El amor fue la primera herida, una tarja en el calendario de la existencia que se adhiere a la piel y que nos acompañará en el tránsito vital como una indeleble señal que permanentemente nos recordará lo inevitable, una nube de dolor que se irá extendiendo con los años a medida que se van imprimiendo en nuestro ser las sucesivas tarjetas o poemas con que la vida nos obsequia: “Ahora somos dos sombras / que tropieza con muebles y recuerdos / esperando que llegue la ambulancia / que se lleve a uno de los dos / y que vuelva la noche” (II). Habla el poeta de cómo el amor envejece, a la vez que echa la vista atrás y confirma que es amor precisamente porque envejece, porque no es eterno, porque es fugaz, porque tendrá un final: “De lengua en juglaría a régimen incompleto; / ese último beso que no tendrá respuesta” (II). Y ante esa certidumbre solo queda aguardar: “Y yo en la ventana esperando / que llegara la noche y tú con ella, /…/ Fue un milagro que te quedara para siempre” (VII).
La universalización de estos poemas tan introspectivos quiebran esa cuarta pared de las páginas. Aquel que salió de Toledo no solo descubrió la muerte, también la acompañó hasta a ese inmenso oasis de sosiego que es Prospect Park: “De joven encontraste un dolor / y desde entonces vive con él. // Ahora de viejo acierta / la imborrable contraseña de la muerte // Cuando llega la noche y están solo te pregunta: / ¿quién llena el huego que deja un dolor en el pecho?” (El vacío). No le ciega a los milagros, al latir acelerado que aflora al observar un cielo estrellado o al estallido de una palabra que nos hace felices y que se parece a la mordida del amor. Esas serán las Muescas, título de la tercera sección de Tarja. Se acumulan las referencias y las imágenes que identifican el paso del tiempo, o del amor, tanto da, con la erosión del propio cuerpo, del alma: “estás mucho de amor y no lo sabes” (II); “sin olvidar que el fuego / siempre toca madera” (Elementos). La verdad, la triste verdad asoma, aun en el amor más constante, “Después del fuego y la navaja fría, / de la certeza de un amor seguro / sientes llega la muerte de puntillas” (I). Lo que cabe es la esperanza última, la que culmina el último poema, Blending: “Al final, la pregunta: / ¿cuál de los dos ganará la partida?”.
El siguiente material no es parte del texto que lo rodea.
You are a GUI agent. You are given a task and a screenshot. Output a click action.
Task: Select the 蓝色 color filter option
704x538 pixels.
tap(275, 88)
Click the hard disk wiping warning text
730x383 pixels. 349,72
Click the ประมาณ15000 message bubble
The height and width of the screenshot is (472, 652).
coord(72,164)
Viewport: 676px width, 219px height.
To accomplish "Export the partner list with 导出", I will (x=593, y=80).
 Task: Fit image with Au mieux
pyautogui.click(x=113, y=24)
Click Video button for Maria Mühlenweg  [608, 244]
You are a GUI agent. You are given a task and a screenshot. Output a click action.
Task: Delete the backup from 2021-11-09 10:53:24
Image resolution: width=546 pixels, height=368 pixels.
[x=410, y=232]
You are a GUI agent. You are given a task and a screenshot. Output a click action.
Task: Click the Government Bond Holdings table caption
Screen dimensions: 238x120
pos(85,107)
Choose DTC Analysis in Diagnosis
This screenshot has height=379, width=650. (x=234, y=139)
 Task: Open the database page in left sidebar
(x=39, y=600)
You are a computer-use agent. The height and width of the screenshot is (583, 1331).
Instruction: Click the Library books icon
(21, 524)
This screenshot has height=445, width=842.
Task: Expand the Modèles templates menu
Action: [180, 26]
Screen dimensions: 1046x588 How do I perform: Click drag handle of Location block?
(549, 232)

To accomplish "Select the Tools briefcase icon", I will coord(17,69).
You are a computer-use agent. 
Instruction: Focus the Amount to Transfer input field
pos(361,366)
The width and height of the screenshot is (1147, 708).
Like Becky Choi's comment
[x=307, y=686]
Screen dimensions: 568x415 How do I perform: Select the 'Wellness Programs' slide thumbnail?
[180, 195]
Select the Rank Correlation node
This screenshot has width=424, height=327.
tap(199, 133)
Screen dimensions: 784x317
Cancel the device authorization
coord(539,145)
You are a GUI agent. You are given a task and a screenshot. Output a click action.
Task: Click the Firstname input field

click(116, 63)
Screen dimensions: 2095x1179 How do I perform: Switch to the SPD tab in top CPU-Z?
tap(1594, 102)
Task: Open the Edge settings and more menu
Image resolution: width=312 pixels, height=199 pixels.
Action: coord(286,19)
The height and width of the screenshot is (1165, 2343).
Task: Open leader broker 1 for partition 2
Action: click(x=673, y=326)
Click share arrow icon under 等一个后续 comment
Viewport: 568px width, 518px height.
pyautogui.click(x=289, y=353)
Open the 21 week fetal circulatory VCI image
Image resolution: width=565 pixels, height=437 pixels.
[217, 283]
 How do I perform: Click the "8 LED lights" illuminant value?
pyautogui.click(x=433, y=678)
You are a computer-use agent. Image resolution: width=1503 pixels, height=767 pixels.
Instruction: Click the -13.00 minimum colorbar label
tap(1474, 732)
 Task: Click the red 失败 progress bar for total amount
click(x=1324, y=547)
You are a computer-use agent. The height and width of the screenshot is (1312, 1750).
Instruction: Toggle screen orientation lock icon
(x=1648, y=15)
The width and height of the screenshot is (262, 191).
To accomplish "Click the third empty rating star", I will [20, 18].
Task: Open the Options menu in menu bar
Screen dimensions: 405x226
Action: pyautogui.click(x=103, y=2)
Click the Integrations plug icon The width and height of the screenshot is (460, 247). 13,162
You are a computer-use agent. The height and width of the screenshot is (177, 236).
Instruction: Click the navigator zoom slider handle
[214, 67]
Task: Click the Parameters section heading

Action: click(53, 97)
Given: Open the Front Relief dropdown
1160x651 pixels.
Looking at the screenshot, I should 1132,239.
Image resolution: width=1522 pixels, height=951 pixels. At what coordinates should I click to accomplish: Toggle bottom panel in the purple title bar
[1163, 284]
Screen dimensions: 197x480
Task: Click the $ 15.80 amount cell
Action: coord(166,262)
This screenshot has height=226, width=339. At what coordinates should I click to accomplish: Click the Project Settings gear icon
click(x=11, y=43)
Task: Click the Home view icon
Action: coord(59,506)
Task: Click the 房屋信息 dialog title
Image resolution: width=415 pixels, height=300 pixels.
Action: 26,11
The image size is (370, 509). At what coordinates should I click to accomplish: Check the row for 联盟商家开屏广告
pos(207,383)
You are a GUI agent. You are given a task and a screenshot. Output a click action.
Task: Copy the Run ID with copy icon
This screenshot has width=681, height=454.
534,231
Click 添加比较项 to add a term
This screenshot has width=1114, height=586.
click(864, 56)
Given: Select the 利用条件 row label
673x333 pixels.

Tarja es, en cierta manera, en una sucesión de pequeños autorretratos en los que la voz poética se refleja, con crudeza y sin ambages, en el azogue desgastado de los años pasados. Es el tiempo, con su aspereza, quien ha cincelado y quien terminará de cincelar la obra y al poeta, hundiendo más en la urgencia que acecha. El amor se ha convertido, siempre lo fue, en el élan vital y a su vez ha servido de combustible Este es un diálogo luminosamente dolorido entre el individuo y el tiempo, en el que el miedo y la certeza se hermanan en confesión sincera y lúcida.